*** Data supplied Section Begins ***
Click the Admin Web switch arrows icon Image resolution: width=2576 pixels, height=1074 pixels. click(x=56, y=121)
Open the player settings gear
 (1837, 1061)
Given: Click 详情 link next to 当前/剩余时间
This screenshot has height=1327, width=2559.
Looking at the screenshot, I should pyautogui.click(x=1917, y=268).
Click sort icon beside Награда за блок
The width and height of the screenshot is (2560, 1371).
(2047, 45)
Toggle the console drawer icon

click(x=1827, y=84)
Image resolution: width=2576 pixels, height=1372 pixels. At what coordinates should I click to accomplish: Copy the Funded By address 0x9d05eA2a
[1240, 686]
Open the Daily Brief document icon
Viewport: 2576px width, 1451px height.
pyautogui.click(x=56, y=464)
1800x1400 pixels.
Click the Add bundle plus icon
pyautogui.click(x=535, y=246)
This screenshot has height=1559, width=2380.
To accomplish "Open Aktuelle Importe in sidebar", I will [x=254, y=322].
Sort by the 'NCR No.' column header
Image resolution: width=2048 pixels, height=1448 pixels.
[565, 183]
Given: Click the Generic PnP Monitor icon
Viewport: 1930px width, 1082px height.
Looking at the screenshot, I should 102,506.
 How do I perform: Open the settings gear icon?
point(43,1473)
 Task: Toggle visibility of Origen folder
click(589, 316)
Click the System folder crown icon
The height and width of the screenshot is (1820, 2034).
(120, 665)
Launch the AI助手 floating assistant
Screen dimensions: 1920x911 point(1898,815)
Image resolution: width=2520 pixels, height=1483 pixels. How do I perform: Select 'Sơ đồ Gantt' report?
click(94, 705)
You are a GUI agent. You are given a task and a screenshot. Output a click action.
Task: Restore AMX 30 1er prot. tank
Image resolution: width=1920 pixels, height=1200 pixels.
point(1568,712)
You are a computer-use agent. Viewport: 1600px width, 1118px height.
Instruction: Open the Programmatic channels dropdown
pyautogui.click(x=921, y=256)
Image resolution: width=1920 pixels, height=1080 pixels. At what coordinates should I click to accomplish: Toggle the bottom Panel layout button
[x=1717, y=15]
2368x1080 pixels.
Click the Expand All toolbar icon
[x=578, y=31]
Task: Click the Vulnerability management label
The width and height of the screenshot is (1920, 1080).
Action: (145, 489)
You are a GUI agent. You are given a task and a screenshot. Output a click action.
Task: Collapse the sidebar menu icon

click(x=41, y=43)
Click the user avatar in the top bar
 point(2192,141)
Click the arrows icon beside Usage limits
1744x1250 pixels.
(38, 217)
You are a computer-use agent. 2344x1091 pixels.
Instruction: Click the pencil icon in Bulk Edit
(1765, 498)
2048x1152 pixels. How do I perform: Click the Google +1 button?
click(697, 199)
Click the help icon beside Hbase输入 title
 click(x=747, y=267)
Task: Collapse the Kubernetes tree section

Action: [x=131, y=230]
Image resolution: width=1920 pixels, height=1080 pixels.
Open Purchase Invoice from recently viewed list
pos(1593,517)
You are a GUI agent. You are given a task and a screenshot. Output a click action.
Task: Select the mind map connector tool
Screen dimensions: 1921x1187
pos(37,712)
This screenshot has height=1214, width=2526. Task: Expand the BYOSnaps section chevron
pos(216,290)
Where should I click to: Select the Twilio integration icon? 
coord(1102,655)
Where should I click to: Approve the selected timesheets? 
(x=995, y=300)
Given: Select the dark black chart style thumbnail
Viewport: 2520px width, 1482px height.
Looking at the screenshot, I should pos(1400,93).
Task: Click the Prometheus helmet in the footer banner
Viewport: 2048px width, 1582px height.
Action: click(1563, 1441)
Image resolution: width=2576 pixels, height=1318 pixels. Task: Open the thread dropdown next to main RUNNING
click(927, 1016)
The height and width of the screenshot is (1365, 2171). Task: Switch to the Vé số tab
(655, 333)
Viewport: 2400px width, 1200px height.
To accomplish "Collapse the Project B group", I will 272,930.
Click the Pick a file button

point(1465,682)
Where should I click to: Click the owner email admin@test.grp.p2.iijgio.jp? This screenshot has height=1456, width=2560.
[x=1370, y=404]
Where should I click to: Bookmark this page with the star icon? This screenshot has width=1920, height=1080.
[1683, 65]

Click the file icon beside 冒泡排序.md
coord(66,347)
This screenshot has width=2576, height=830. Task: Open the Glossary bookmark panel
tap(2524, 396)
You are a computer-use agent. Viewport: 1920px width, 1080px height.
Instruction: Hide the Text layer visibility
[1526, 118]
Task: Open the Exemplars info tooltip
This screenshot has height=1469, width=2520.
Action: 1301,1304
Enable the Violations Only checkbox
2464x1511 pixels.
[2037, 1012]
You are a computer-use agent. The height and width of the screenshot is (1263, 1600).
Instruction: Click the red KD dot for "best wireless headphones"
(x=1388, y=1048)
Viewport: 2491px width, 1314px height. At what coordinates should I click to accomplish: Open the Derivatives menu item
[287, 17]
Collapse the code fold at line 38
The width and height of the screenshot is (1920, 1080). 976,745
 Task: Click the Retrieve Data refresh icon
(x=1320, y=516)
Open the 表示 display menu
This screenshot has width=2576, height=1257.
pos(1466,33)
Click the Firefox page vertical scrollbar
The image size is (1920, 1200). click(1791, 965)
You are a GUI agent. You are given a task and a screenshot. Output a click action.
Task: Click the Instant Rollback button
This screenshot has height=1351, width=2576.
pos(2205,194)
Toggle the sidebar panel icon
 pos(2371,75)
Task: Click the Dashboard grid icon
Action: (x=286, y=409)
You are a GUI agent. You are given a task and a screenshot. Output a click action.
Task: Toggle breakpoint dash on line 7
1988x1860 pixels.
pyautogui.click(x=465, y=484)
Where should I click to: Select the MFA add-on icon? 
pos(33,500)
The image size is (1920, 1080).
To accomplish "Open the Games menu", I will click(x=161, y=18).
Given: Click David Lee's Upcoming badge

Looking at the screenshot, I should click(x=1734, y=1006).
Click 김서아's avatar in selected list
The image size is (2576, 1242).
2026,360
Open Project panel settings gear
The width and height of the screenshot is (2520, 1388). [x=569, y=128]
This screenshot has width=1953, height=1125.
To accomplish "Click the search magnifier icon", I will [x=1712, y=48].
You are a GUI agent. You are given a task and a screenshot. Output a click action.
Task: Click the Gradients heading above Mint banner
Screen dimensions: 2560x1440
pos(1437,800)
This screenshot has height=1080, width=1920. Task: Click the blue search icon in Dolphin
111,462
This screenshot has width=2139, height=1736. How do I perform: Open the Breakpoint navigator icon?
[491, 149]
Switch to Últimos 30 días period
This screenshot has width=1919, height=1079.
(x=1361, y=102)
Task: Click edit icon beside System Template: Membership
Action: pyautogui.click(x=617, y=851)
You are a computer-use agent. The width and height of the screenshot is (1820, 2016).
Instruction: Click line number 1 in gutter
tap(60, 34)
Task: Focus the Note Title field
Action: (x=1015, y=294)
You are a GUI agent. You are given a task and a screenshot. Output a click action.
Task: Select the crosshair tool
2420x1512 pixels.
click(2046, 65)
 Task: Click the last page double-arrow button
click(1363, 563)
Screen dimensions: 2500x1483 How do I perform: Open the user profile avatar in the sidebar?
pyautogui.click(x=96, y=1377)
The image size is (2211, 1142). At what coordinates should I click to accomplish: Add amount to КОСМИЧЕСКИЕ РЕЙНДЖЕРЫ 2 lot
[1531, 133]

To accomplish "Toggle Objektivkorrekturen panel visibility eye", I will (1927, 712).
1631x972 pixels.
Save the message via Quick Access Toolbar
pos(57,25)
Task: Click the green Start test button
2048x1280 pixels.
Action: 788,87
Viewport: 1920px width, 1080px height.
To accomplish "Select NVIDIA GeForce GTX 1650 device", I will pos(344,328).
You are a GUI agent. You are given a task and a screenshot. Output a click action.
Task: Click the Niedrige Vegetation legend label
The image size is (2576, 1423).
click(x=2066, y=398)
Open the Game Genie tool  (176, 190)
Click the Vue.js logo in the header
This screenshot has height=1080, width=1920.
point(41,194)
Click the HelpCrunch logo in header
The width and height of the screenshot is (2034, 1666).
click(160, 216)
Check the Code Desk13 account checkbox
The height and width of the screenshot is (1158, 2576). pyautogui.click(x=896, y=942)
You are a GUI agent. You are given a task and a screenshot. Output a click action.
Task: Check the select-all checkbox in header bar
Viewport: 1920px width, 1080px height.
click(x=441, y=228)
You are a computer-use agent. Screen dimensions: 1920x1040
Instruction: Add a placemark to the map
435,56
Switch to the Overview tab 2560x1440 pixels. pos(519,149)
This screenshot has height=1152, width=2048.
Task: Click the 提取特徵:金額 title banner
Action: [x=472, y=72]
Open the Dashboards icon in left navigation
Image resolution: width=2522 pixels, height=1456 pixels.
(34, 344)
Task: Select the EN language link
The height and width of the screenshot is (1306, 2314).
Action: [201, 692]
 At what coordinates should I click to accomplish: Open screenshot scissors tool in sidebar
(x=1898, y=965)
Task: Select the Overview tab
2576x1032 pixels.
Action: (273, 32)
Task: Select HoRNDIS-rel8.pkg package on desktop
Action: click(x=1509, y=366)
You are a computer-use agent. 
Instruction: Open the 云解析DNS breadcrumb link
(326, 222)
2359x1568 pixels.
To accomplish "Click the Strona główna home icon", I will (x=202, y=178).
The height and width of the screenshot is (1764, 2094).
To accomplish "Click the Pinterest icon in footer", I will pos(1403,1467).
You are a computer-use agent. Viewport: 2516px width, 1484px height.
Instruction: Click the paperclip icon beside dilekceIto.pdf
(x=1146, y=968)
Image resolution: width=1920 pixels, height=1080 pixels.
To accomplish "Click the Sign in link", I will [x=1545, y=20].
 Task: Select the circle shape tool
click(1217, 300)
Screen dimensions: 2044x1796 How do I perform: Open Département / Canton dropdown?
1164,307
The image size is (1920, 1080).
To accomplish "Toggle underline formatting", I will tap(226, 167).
*** Data supplied Section Ends ***
** Activity **
Nothing but the lines above from the one containing "Launch the AI助手 floating assistant" through the one containing "You are a computer-use agent. Viewport: 1600px" should appear in the answer, each repeated exactly.

** Completed exercise **
Launch the AI助手 floating assistant
Screen dimensions: 1920x911 point(1898,815)
Image resolution: width=2520 pixels, height=1483 pixels. How do I perform: Select 'Sơ đồ Gantt' report?
click(94, 705)
You are a GUI agent. You are given a task and a screenshot. Output a click action.
Task: Restore AMX 30 1er prot. tank
Image resolution: width=1920 pixels, height=1200 pixels.
point(1568,712)
You are a computer-use agent. Viewport: 1600px width, 1118px height.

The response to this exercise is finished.